Answer these questions using the research newsletter item below.
1. In what year did the dementia project originally begin?
2. Which department are the co-investigators from?
3. Whom is the project hiring?

• [Source document]:

§

Breakthroughs, the newsletter of the Feinberg School of Medicine Research Office

November 2024 Newsletter

Daniel Mroczek

Personality Prediction of Dementia Risk and Progression

Read a Q&A below.

Sponsored Research

In September, Mroczek received a renewal of his R01 grant. The project, which originally began in 2019, is entitled “Personality Prediction of Dementia Risk and Progression.” It expands its scope in the renewal period to study cognitive healthspan and cognitive resilience, as well as examining inflammatory and cardiometabolic mediators. Co-investigators include Eileen Graham, Jing Luo, and Katherina Hauner from the Medical Social Sciences Department.

What are the aims of the project?  

Personality characteristics are emerging as consistent protective/risk factors in predicting dementia risk and progression. This competing renewal extends our previous work on the role of personality in cognitive healthspan (Aims 1, 3) and cognitive resilience (Aims 2, 3) and includes social support (SS). Both cognitive aging outcomes (healthspan, resilience) are directly linked to development and progression of Alzheimer’s Disease and Related Dementias (ADRD).   

What are your next steps? 

Next, we will begin to write one or two papers on each of the three aims.  We are hiring a new postdoc, and we hope that between the several Feinberg-based co-investigators and the postdoc, we will carry out analyses within the next few months and begin to write journal articles. 

What do you hope will come out of this funded research? 

I hope to bolster dementia prevention efforts by specifying how behavioral and psychological factors, such as personality traits and social connectedness can reduce the risk for ADRD. Targeted interventions based on personality traits or interventions designed to raise social connectedness may help reduce dementia risk or slow progression of the disease.

§

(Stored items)

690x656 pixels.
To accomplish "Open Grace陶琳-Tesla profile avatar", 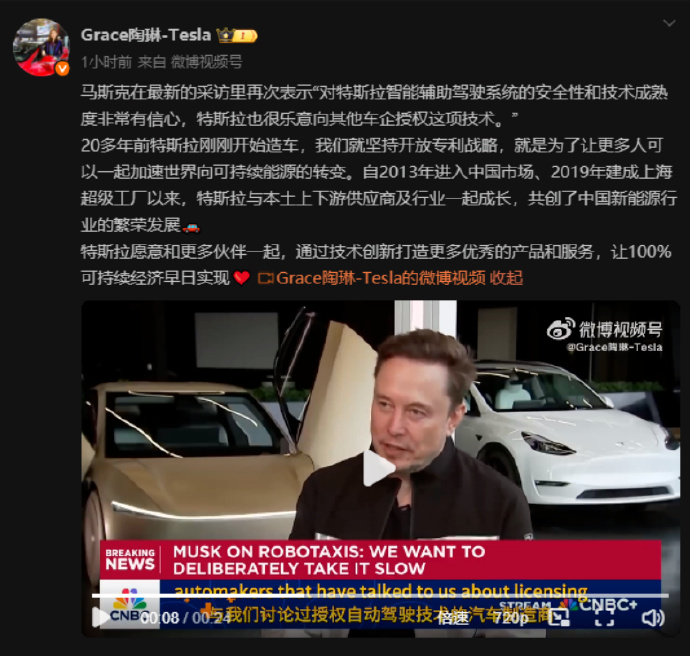I will point(41,47).
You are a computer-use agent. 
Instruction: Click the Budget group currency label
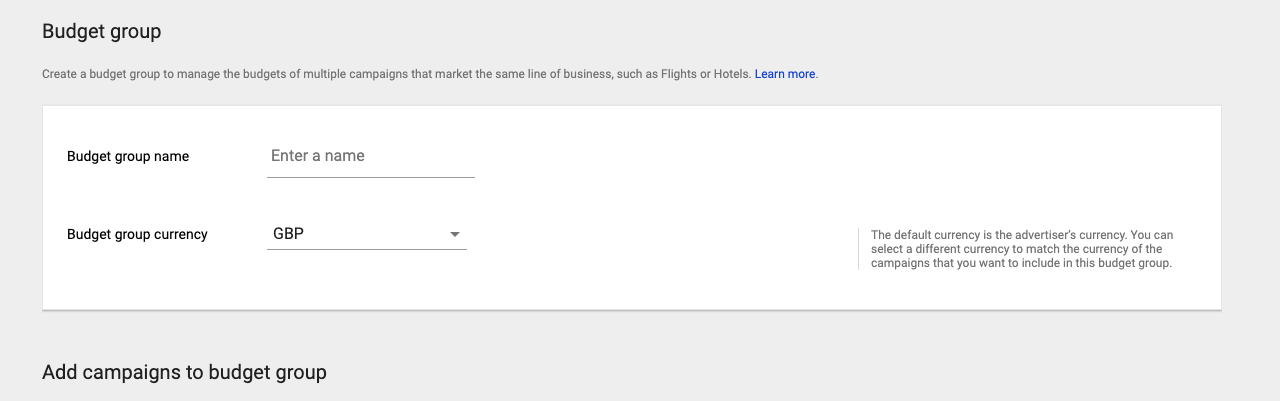[x=137, y=234]

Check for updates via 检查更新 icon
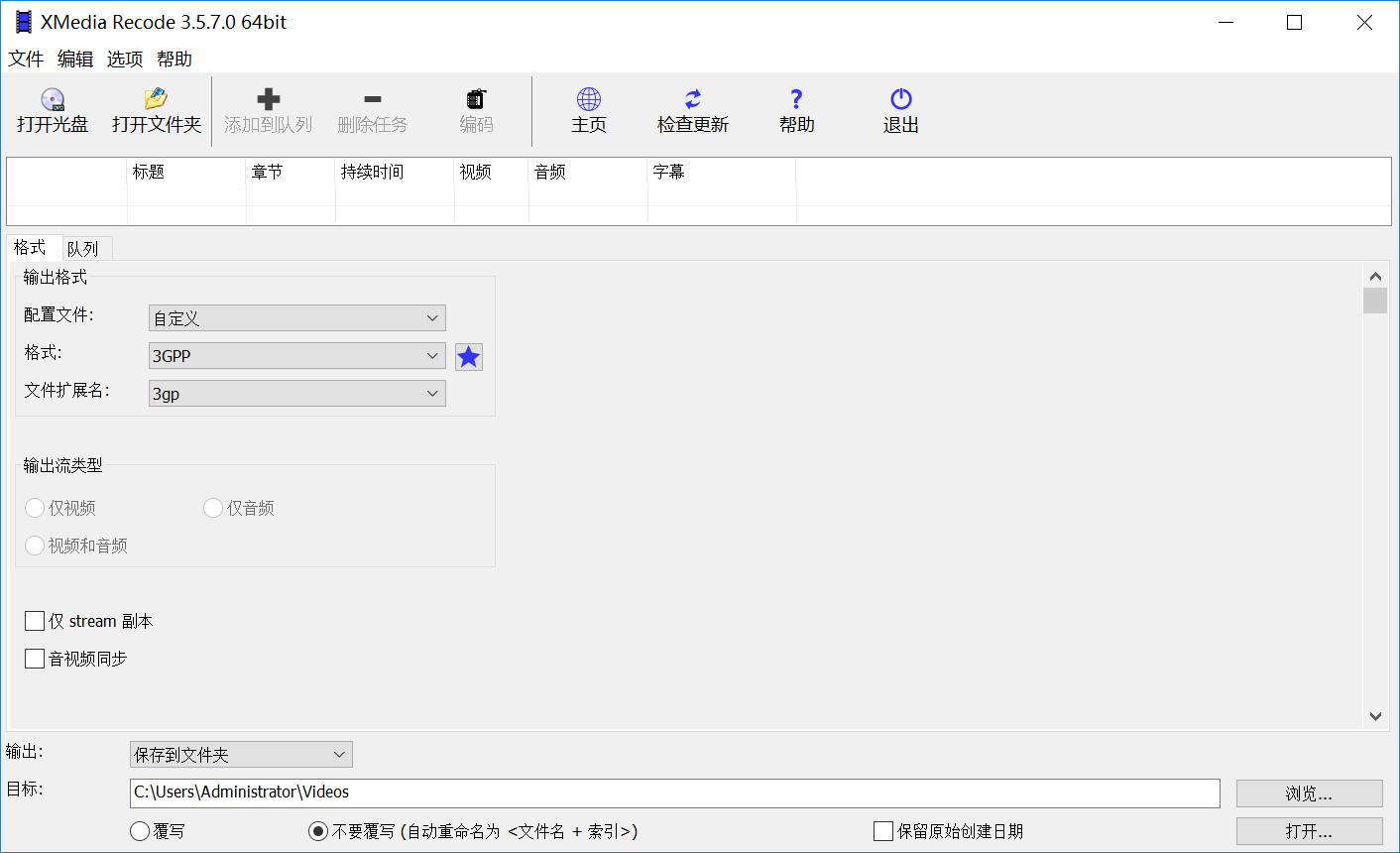pos(693,99)
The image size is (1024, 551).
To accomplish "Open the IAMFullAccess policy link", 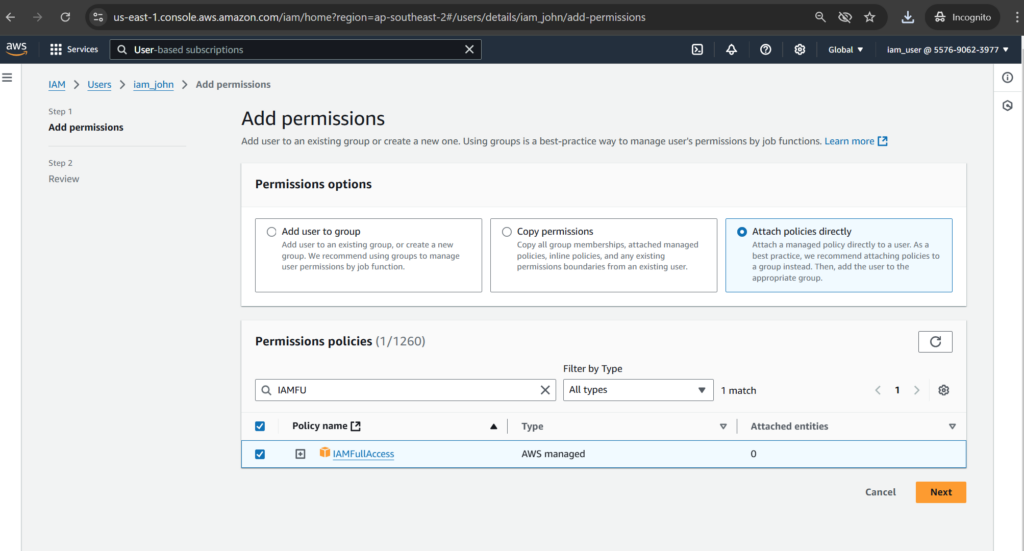I will tap(363, 454).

§

• [Result of this exercise]:
1. 2019
2. The Medical Social Sciences Department
3. A new postdoc